* _WHAT YOU WILL DO_
Write the lines of the following records as a JSON list of strings, one string per line and with blank lines omitted, beginning with the line that contains "so click(x=1052, y=88)." and ending with the line that contains "Search is located at coordinates (74, 16).".

* _SUPPLIED MATERIAL_
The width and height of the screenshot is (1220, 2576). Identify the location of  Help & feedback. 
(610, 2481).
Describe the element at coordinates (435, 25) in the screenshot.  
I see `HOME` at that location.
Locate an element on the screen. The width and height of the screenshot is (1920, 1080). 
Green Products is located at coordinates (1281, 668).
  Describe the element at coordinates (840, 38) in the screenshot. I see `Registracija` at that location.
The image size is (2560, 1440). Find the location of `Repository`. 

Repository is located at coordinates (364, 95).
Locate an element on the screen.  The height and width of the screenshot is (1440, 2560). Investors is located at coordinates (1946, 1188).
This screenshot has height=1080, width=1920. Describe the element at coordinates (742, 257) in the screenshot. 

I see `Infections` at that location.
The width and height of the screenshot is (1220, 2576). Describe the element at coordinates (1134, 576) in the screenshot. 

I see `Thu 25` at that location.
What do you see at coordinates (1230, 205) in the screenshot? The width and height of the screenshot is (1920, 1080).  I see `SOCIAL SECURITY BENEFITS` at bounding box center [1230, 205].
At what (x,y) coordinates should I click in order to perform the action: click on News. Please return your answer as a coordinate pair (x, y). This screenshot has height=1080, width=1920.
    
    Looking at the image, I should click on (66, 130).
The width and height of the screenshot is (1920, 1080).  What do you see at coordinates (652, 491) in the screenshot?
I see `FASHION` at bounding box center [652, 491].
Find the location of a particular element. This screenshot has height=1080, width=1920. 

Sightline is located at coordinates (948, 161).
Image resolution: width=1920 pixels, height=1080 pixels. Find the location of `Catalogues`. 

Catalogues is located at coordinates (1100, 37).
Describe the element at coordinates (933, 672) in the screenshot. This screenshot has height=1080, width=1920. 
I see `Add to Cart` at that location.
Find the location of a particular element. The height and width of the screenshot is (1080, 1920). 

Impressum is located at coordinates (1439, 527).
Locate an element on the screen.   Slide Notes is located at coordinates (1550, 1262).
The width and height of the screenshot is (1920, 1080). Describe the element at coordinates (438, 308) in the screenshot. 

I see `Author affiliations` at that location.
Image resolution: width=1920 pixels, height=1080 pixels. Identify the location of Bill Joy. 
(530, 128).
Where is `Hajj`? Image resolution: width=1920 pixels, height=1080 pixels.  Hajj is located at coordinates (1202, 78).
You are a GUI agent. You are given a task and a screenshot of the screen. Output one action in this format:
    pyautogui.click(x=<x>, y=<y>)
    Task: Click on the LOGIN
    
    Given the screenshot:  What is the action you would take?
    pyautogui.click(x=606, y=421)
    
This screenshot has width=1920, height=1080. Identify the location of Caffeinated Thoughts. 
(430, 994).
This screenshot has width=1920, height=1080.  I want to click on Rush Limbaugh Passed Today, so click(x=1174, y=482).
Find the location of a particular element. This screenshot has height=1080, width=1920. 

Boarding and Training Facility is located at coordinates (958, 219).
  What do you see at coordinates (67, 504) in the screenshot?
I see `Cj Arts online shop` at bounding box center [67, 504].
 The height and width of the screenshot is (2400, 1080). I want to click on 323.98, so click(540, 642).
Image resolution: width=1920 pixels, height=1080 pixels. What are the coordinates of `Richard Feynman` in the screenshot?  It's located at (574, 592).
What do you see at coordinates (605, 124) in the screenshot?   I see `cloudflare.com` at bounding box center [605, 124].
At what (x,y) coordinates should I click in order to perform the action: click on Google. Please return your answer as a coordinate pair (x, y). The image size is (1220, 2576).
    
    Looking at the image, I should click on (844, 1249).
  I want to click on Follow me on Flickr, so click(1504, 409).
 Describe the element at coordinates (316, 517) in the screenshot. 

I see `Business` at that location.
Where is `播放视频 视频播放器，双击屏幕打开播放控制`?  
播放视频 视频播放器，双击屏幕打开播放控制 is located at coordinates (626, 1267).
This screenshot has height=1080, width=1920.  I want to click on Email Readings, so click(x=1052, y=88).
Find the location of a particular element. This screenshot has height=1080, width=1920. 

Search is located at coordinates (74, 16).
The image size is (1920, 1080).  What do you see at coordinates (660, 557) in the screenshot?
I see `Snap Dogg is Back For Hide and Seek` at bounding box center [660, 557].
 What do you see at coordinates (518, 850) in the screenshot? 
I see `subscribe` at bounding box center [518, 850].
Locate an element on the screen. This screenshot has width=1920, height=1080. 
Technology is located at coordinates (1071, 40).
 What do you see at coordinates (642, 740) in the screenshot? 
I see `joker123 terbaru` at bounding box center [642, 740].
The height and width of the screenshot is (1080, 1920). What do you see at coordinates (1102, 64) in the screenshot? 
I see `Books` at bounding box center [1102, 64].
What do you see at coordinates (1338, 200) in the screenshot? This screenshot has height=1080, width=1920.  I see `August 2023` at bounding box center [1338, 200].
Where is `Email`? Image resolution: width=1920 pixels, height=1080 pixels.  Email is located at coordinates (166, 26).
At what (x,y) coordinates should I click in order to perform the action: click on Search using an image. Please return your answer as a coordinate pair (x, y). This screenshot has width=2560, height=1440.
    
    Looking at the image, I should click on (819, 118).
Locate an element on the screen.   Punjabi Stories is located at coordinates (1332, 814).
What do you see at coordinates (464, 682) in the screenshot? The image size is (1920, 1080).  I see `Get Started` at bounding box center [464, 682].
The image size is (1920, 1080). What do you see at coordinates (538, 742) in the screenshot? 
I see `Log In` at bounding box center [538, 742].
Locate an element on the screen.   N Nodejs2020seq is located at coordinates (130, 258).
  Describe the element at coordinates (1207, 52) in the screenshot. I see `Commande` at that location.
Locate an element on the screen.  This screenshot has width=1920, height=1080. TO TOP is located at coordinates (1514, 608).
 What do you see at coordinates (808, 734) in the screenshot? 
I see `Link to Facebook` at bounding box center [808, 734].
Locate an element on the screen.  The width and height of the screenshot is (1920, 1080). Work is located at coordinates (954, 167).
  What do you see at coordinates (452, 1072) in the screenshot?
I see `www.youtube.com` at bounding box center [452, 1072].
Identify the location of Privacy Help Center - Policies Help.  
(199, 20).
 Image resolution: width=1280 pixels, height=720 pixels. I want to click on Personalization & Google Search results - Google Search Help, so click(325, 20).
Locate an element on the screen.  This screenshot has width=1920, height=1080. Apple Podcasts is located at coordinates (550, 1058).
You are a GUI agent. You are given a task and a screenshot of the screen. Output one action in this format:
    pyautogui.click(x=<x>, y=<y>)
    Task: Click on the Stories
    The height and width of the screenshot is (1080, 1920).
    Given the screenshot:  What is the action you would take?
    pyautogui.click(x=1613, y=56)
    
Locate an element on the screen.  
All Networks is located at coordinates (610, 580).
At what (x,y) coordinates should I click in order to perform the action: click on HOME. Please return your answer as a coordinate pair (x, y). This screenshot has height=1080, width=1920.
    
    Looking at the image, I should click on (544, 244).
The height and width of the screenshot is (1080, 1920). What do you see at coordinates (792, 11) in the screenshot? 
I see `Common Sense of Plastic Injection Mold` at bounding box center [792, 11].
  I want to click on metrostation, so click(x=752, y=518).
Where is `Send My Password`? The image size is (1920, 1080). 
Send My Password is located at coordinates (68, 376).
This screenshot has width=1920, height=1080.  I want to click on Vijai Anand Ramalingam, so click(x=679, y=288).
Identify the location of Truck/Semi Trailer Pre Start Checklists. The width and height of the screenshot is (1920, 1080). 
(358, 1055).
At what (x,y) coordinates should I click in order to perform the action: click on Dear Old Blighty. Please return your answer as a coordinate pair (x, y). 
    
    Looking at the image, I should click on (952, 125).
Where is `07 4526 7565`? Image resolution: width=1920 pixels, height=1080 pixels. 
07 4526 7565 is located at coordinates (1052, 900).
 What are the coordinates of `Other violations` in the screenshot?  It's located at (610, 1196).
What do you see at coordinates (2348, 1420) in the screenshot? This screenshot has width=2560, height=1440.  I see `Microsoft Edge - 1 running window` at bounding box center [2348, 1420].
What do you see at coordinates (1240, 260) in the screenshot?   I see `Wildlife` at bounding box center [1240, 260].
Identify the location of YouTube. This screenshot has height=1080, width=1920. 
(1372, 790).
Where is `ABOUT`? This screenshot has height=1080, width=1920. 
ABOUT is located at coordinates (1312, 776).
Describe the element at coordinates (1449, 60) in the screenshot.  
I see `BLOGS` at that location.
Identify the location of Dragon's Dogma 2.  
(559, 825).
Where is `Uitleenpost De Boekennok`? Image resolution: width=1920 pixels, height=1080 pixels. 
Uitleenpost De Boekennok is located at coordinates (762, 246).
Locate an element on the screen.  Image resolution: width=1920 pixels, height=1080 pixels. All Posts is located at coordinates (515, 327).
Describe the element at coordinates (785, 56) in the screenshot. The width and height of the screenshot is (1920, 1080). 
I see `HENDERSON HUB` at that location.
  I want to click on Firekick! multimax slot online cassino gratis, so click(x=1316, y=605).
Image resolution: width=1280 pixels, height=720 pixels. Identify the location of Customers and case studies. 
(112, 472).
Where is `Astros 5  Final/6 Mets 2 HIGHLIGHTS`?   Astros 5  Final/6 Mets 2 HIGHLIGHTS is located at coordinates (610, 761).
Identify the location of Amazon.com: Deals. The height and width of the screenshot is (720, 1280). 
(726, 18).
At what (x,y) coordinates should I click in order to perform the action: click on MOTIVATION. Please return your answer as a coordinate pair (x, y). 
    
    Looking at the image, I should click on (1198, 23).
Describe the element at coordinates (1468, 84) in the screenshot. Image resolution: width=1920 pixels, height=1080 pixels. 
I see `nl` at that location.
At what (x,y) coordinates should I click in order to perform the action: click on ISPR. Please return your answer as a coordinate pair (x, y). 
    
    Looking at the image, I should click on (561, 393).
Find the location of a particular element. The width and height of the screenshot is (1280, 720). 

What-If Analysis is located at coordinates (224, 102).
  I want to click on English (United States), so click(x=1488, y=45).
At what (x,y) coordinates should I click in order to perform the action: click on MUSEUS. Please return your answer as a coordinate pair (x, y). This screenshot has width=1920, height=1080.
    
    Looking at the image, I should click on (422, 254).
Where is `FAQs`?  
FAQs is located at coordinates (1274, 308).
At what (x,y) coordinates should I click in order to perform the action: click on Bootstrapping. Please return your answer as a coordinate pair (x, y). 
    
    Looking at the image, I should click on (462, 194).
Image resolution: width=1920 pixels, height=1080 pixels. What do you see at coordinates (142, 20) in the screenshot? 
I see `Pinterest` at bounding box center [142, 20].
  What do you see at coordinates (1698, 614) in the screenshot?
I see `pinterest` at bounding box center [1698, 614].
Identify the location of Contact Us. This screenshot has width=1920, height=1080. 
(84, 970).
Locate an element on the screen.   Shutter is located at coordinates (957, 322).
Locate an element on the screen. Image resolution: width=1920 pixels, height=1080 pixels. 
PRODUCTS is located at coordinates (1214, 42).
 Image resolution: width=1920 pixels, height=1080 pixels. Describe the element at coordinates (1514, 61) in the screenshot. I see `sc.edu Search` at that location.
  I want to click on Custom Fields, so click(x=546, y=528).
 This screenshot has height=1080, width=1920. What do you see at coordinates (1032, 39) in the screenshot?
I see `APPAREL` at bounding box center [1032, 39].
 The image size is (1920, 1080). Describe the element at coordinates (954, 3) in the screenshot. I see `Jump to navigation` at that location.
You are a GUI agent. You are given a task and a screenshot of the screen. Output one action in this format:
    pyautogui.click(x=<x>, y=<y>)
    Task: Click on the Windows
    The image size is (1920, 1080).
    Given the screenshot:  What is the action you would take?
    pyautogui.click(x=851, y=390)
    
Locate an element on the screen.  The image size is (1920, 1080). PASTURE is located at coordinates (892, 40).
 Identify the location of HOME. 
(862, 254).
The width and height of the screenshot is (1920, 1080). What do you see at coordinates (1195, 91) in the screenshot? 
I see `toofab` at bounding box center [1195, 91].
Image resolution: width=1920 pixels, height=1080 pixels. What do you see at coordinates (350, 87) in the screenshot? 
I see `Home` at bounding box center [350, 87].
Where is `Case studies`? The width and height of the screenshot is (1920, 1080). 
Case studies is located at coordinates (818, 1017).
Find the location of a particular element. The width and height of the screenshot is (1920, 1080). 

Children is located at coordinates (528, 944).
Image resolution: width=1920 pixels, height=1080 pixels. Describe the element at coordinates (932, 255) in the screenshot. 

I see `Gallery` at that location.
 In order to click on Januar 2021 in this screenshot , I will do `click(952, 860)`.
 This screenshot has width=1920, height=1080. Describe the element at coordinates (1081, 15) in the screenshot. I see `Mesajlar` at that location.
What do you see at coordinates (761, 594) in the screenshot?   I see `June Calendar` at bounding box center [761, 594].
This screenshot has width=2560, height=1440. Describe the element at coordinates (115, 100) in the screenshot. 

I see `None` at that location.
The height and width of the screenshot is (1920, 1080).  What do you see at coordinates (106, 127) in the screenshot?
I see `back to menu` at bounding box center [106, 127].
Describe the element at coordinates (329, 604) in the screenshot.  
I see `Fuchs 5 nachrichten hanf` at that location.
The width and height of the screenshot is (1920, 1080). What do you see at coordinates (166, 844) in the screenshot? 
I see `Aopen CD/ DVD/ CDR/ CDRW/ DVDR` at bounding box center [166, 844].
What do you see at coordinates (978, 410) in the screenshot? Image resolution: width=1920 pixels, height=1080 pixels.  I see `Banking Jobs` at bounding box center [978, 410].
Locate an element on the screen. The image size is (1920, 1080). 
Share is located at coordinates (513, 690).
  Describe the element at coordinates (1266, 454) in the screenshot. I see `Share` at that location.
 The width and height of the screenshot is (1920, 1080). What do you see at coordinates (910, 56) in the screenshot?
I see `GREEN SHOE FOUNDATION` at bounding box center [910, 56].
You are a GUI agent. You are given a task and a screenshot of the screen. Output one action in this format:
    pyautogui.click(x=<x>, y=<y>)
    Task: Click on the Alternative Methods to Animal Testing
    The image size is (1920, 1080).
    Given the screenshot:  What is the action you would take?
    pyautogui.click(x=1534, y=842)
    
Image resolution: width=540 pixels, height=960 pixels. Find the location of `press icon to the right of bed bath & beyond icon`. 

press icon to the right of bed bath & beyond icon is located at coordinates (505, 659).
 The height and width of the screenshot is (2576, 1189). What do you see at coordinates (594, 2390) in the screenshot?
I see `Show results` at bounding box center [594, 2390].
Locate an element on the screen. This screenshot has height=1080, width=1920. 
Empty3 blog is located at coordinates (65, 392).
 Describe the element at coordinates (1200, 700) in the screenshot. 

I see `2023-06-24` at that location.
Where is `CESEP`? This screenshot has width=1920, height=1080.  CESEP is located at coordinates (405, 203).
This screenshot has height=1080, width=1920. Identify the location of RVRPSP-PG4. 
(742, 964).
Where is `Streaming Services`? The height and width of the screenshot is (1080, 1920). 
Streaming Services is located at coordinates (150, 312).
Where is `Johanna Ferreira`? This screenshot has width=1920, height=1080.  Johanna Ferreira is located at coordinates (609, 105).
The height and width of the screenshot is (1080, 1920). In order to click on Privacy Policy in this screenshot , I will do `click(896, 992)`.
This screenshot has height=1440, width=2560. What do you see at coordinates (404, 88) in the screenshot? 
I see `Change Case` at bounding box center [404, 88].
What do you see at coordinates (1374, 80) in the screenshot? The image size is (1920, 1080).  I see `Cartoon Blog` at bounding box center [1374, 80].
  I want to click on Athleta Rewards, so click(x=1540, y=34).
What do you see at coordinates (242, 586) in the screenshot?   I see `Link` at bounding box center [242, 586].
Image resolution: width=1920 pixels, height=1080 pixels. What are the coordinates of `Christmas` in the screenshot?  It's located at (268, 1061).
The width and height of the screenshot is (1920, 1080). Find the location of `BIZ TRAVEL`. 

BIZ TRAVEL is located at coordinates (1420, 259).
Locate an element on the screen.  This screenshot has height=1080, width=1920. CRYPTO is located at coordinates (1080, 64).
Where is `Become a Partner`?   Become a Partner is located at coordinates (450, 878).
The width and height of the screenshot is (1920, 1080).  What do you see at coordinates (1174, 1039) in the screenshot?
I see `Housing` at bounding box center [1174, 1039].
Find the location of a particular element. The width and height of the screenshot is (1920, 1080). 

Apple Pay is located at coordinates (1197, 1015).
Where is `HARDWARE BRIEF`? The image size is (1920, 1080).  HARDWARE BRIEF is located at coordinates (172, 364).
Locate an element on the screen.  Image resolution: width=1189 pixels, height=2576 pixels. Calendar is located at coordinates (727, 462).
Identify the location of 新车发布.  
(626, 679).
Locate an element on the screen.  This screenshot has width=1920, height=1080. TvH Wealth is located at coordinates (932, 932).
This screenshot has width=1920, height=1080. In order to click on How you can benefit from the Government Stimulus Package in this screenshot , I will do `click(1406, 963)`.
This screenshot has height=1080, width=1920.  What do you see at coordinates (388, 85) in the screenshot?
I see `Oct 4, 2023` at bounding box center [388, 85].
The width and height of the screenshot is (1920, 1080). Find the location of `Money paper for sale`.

* _FULL ANSWER_
[
  "This screenshot has height=1080, width=1920.  I want to click on Email Readings, so click(x=1052, y=88).",
  "Find the location of a particular element. This screenshot has height=1080, width=1920. ",
  "Search is located at coordinates (74, 16)."
]